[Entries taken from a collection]
————————
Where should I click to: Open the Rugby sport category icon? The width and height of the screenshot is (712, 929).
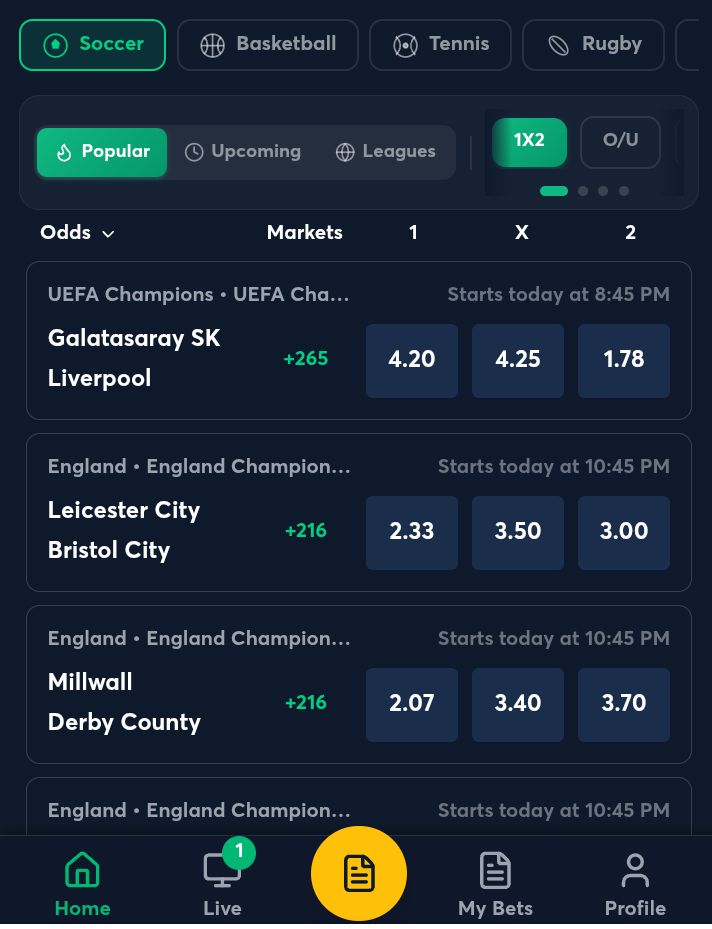click(558, 44)
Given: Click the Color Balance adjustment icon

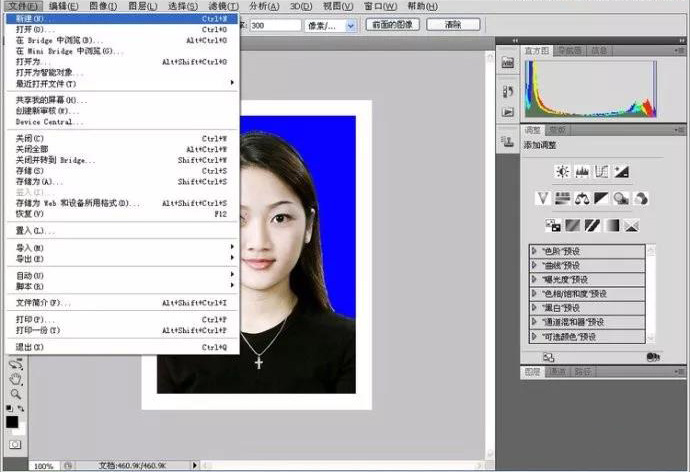Looking at the screenshot, I should pyautogui.click(x=581, y=198).
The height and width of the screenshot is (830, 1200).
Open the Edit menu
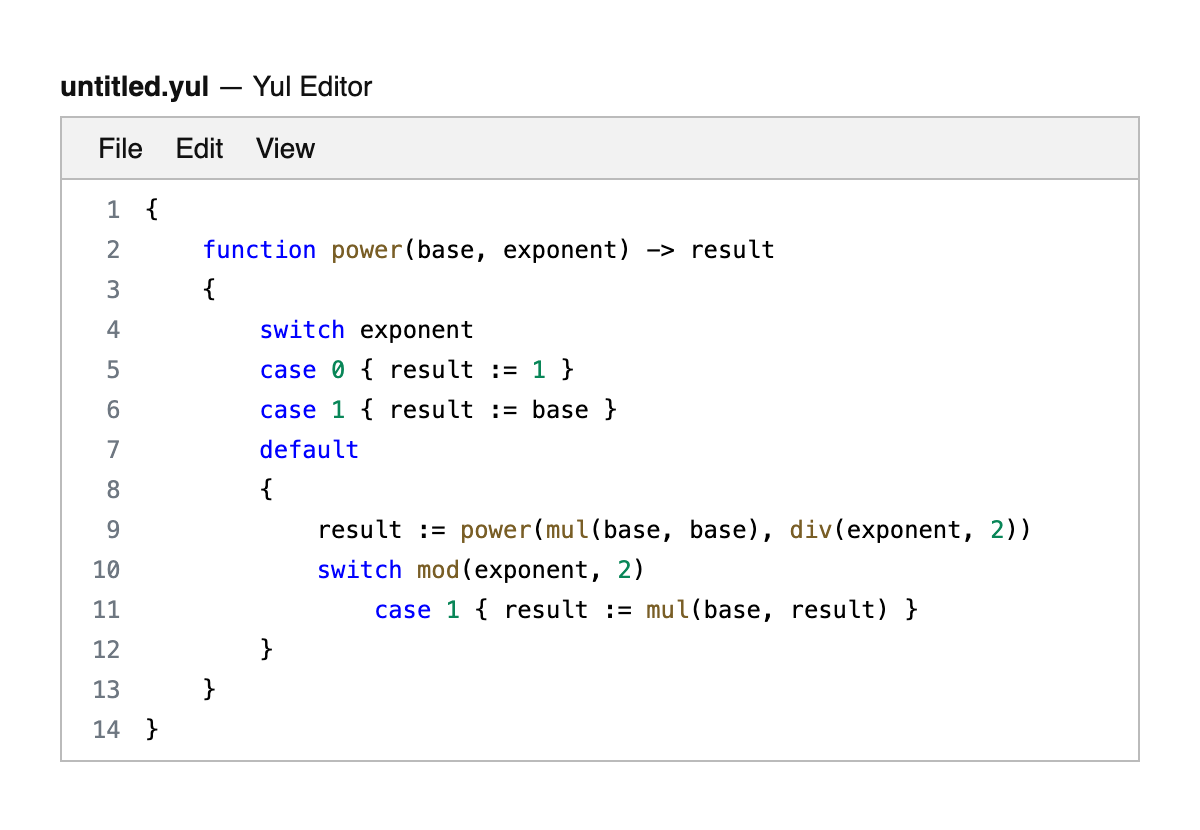point(199,149)
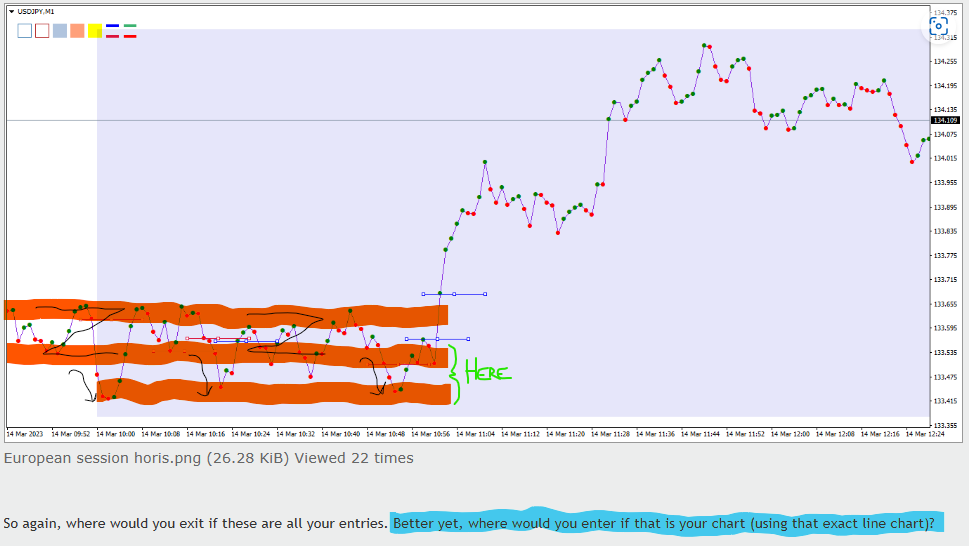969x546 pixels.
Task: Click the 133.655 price axis label
Action: click(x=945, y=304)
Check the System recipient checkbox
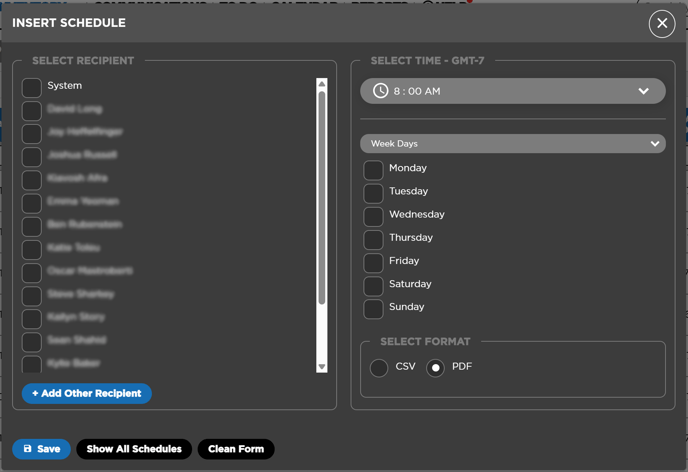The image size is (688, 472). click(32, 87)
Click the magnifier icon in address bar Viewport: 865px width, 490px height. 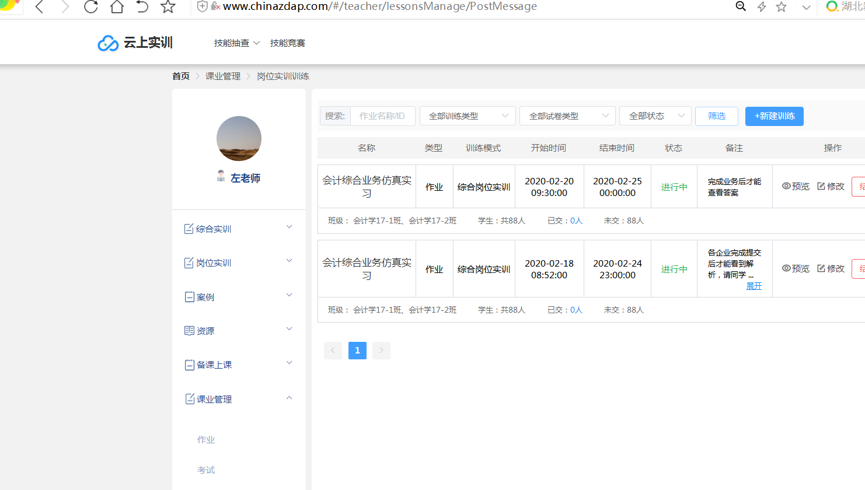[741, 7]
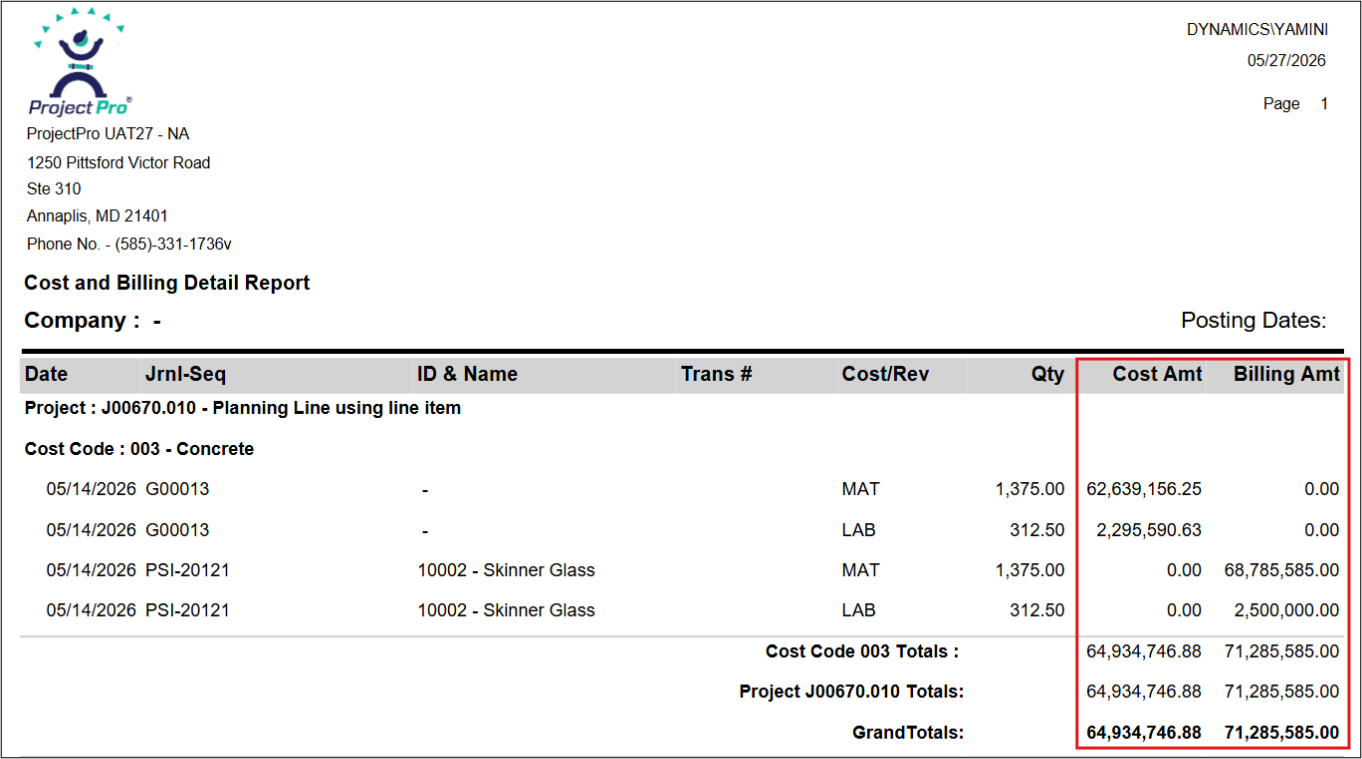Select the Jrnl-Seq column header
The image size is (1362, 759).
point(185,374)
————————
### Problem details
Without the pictures, write out the lines from the beginning of the entries through the line with "The height and".

### Result
Where should I click to: Open the Rugby sport category icon? The width and height of the screenshot is (712, 929).
click(558, 44)
Given: Click the Color Balance adjustment icon

Looking at the screenshot, I should pyautogui.click(x=581, y=198).
The height and width of the screenshot is (830, 1200).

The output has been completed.